The problems with `AUTO_INCREMENT` emerge when you scale or integrate:

* **Row count exposure**: `SELECT COUNT(*)` from an ID sequence tells an API client how many orders exist. Sequential IDs in URLs let users enumerate records.
* **Distributed generation**: Generating unique IDs across multiple writers requires coordination — a sequence server, a designated writer, or manual ID ranges.
* **Data merges**: Merging two tables from different databases produces ID collisions. You're doing a renumber.

If none of those apply, `AUTO_INCREMENT` is probably the right answer. Keep it.

## When You Need Globally Unique IDs

The standard solution is UUIDs: 128-bit random identifiers that can be generated independently on any node without coordination and won't collide in practice.

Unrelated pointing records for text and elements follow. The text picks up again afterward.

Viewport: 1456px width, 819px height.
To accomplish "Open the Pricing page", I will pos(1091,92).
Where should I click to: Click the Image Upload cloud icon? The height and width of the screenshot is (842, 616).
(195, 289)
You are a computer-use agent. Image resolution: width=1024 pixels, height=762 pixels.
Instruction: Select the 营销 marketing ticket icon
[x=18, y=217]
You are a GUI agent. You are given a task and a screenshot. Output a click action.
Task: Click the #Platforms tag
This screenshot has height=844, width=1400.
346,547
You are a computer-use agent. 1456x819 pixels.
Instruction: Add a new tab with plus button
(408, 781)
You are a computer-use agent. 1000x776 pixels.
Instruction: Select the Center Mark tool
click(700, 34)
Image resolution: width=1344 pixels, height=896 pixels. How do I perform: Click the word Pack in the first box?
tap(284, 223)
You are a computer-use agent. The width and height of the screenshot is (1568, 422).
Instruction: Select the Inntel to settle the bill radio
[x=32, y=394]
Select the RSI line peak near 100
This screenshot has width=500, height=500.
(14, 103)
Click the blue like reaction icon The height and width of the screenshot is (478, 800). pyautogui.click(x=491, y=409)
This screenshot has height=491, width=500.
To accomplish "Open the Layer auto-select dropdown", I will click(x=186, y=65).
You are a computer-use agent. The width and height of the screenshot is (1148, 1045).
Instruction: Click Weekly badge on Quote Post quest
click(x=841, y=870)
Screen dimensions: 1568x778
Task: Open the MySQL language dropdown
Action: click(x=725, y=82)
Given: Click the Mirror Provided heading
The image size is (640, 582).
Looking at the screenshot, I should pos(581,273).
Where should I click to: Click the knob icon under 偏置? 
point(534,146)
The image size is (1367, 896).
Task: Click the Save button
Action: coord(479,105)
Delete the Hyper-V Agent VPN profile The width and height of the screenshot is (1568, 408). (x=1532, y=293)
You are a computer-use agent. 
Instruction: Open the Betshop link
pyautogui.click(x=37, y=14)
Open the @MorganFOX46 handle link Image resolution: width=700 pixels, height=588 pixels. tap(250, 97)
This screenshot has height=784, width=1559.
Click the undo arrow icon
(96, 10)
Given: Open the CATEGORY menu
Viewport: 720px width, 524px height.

MySQL's built-in `UUID()` returns a v1 UUID as a `CHAR(36)` string. You can store it directly, but there's a cost: `CHAR(36)` is 36 bytes versus 16 bytes for the binary equivalent, and random UUIDs (v4) cause InnoDB index fragmentation because new rows don't land at the end of the index — they land anywhere, forcing page splits.

The standard workaround is `BINARY(16)` with manual conversion:

```sql theme={null}
CREATE TABLE orders (
    id      BINARY(16) PRIMARY KEY,
    user_id INT NOT NULL,
    placed_at TIMESTAMP DEFAULT CURRENT_TIMESTAMP
);

-- Insert: convert string UUID to binary at write time
INSERT INTO orders (id, user_id)
VALUES (UUID_TO_BIN(UUID(), 1), 101);

-- Read: convert back to readable format
SELECT BIN_TO_UUID(id, 1), user_id FROM orders;
```

The `1` flag in `UUID_TO_BIN()` reorders timestamp bits so v1 UUIDs sort chronologically. That reduces fragmentation for v1 UUIDs specifically, but the manual encode/decode adds friction to every query.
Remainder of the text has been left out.